_Record list:_

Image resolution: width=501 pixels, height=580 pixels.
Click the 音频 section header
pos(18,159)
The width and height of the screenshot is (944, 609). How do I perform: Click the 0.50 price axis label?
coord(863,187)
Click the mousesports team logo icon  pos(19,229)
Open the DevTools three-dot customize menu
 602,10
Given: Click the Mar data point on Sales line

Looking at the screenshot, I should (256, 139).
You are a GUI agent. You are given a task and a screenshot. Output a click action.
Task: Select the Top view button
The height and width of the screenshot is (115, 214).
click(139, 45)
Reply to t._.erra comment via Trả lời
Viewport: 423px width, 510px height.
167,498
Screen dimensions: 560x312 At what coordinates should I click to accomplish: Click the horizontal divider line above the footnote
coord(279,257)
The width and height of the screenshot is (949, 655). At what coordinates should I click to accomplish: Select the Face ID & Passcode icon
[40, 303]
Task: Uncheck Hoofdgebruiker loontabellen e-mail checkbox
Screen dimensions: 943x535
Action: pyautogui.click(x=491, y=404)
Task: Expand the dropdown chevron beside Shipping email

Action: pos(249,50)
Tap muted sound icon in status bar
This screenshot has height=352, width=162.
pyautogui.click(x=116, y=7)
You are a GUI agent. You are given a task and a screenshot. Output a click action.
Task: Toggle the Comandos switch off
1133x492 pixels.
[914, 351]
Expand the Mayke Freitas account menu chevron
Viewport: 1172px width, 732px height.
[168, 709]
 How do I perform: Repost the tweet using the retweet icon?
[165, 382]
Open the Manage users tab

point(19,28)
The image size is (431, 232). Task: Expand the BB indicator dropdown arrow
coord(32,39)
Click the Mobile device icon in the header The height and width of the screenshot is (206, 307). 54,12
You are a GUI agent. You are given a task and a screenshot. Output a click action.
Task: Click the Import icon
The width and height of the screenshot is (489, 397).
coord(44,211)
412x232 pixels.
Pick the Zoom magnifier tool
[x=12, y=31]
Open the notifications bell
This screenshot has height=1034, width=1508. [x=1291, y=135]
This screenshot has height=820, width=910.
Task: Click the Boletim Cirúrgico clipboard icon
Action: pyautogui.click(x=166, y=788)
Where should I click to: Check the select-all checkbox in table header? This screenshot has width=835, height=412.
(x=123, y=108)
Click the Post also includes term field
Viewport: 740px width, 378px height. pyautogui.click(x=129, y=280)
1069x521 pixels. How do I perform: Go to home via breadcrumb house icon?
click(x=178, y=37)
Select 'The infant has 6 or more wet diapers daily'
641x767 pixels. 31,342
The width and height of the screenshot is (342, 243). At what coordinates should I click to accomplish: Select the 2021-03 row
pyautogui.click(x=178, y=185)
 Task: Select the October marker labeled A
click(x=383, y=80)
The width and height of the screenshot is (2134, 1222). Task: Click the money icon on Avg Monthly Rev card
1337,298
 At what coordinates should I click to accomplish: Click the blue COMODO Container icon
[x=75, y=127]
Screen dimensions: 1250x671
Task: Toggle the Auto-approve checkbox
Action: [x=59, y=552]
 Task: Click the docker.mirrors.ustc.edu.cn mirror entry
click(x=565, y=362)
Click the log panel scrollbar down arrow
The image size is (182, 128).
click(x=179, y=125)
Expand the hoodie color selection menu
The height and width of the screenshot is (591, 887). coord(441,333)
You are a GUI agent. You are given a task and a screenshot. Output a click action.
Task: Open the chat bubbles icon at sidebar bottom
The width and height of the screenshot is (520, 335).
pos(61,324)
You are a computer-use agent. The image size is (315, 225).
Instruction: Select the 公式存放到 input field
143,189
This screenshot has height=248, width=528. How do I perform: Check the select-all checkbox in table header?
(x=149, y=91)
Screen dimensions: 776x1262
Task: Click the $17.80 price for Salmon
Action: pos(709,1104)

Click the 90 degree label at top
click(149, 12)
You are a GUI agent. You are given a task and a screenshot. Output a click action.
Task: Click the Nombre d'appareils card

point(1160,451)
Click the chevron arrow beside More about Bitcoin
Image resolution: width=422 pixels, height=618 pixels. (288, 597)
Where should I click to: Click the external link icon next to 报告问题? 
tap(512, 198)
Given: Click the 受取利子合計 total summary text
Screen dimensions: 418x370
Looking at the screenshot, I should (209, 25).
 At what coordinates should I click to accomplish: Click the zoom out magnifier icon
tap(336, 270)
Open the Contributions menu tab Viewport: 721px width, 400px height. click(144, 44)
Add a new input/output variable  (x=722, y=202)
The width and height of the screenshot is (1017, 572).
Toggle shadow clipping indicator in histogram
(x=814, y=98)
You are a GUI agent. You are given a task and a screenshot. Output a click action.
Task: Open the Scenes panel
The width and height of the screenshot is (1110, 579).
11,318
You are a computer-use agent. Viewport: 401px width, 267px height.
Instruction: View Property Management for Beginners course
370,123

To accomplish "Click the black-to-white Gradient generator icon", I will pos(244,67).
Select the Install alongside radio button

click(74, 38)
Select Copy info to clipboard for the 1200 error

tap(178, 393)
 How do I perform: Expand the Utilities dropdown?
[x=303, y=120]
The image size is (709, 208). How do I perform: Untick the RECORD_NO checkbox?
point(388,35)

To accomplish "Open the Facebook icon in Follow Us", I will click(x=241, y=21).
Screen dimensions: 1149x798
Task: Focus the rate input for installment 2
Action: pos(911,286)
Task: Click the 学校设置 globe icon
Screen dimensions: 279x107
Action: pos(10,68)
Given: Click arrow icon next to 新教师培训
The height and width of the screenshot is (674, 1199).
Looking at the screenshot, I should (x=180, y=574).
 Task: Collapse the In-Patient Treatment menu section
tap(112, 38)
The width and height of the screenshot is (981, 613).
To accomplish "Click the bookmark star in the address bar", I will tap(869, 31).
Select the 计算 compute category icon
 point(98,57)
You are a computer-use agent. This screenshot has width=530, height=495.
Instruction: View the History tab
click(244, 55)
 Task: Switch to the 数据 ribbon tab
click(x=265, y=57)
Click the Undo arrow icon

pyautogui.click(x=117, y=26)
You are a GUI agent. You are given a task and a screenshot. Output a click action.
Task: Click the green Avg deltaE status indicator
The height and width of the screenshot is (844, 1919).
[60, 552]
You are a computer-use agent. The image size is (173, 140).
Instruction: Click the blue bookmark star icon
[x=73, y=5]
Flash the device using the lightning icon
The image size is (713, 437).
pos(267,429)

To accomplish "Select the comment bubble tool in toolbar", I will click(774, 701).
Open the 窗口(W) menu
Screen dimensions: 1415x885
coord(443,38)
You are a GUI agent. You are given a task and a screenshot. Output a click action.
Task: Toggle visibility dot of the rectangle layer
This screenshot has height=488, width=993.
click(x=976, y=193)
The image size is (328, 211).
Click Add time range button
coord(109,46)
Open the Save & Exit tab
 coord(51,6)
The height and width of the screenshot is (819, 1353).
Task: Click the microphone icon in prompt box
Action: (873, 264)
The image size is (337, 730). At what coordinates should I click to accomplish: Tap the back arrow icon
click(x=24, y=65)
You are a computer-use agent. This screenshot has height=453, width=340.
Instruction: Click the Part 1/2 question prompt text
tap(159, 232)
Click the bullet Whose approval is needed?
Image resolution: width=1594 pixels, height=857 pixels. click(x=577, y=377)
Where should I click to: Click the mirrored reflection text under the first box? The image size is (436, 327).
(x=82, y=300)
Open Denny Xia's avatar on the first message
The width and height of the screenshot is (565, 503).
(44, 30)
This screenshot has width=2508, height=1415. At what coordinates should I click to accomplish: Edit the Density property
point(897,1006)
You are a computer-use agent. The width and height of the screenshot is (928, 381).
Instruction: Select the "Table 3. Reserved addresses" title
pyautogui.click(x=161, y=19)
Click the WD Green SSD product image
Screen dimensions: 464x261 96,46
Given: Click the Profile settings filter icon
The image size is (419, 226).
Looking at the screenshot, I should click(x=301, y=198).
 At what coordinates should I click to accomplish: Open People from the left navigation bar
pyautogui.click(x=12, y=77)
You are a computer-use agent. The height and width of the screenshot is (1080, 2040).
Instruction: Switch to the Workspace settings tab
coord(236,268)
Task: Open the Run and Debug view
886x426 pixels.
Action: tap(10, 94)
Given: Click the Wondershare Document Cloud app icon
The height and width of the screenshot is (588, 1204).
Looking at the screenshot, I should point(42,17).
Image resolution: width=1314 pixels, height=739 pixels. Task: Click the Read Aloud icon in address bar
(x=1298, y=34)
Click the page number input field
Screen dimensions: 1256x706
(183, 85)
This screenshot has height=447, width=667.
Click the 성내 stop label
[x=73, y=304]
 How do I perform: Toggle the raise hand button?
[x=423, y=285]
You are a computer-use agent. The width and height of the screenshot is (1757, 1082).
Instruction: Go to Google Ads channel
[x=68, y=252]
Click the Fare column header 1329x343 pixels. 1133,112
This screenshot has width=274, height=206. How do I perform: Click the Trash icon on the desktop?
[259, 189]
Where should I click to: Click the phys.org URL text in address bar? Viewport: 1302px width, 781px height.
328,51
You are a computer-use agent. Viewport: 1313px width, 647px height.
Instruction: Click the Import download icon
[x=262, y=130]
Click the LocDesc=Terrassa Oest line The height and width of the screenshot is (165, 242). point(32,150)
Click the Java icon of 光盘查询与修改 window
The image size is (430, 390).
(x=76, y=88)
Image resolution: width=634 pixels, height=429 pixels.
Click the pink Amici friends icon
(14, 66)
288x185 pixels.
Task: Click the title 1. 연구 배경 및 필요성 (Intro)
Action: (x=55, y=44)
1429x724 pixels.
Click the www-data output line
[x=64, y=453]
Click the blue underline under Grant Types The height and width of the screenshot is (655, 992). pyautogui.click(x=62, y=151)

_What to do:_
Convert the listing, from its first line through the line containing "pyautogui.click(x=116, y=7)", into a JSON list of strings with one string per line and no blank lines.

_Response:_
[
  "Image resolution: width=501 pixels, height=580 pixels.",
  "Click the 音频 section header",
  "pos(18,159)",
  "The width and height of the screenshot is (944, 609). How do I perform: Click the 0.50 price axis label?",
  "coord(863,187)",
  "Click the mousesports team logo icon  pos(19,229)",
  "Open the DevTools three-dot customize menu",
  " 602,10",
  "Given: Click the Mar data point on Sales line",
  "Looking at the screenshot, I should (256, 139).",
  "You are a GUI agent. You are given a task and a screenshot. Output a click action.",
  "Task: Select the Top view button",
  "The height and width of the screenshot is (115, 214).",
  "click(139, 45)",
  "Reply to t._.erra comment via Trả lời",
  "Viewport: 423px width, 510px height.",
  "167,498",
  "Screen dimensions: 560x312 At what coordinates should I click to accomplish: Click the horizontal divider line above the footnote",
  "coord(279,257)",
  "The width and height of the screenshot is (949, 655). At what coordinates should I click to accomplish: Select the Face ID & Passcode icon",
  "[40, 303]",
  "Task: Uncheck Hoofdgebruiker loontabellen e-mail checkbox",
  "Screen dimensions: 943x535",
  "Action: pyautogui.click(x=491, y=404)",
  "Task: Expand the dropdown chevron beside Shipping email",
  "Action: pos(249,50)",
  "Tap muted sound icon in status bar",
  "This screenshot has height=352, width=162.",
  "pyautogui.click(x=116, y=7)"
]